* [Linux Memory Hotness and Promotion] Notes from January 29, 2026
@ 2026-02-02 2:51 David Rientjes
0 siblings, 0 replies; only message in thread
From: David Rientjes @ 2026-02-02 2:51 UTC (permalink / raw)
To: Davidlohr Bueso, Fan Ni, Gregory Price, Jonathan Cameron,
Joshua Hahn, Raghavendra K T, Rao, Bharata Bhasker,
SeongJae Park, Wei Xu, Xuezheng Chu, Yiannis Nikolakopoulos,
Zi Yan
Cc: linux-mm
Hi everybody,
Here are the notes from the last Linux Memory Hotness and Promotion call
that happened on Thursday, January 29. Thanks to everybody who was
involved!
These notes are intended to bring people up to speed who could not attend
the call as well as keep the conversation going in between meetings.
----->o-----
Bharata had updated on the status of his series, he just recently posted
RFC v5[1] that included new pghot support with two modes of operation:
- the default one uses one byte for hotness record and tracks frequency
and time (bucketed time) of access. Default target_nid (=0) and which
can also be changed via debugfs tunable will be used for promotion.
- there is a compile-time configurable precision mode
(CONFIG_PGHOT_PRECISE) that tracks frequency, time (in more fine
granularity) and NID as well. It uses 4 bytes for hotness record.
This will be suitable for systems having multiple nodes in the top
tier.
There are also lots of code cleanups, fixes, and reorganization. His next
step is to do some extensive performance benchmarking with additional
industry standard benchmarks. This should be in a good place for others
to test out.
Both Gregory and Wei did not surface any strong objections to this
direction.
----->o-----
Gregory has testing going on with reclaim fairness. There was discussion
that referred back to the previous instance of the meeting about avoiding
opportunistic promotion. He had a similar use case so they have been
testing opportunistic and "fixed share" approaches. His thought was to
test with both reclaim fairness and Bharata's series. I emphasized the
customer observable experience that would have different requirements for
different use cases.
Joshua Hahn went over the current thinking for reclaim fairness as three
components: set effective memory.low and memory.high based on system-wide
capacity (in addition to existing memcg tunables); the goal was to ensure
that some amount of proportional top tier memory was always resident.
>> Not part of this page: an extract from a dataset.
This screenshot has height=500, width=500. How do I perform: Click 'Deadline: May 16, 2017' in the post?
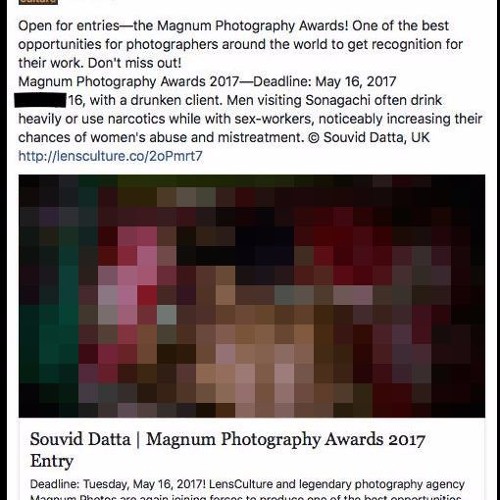(325, 82)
This avoids interfering with other memcgs on the system unnecessarily.
Additionally, the goal was to make sure that kswapd and reclaim are aware
of this and can be more proactive.
I asked about the effective memory.high and memory.low as being hidden
from the user; Gregory said there is a single toggle that has a tristate:
none (default reclaim), fixed share, and opportunistic. Fixed share is a
self policing option; for example, if 3:1 ratio for top tier to CXL memory
capacity, that is calculated and the effective share of top tier is 75%.
Another goal was to ensure that this would be extensible in the future.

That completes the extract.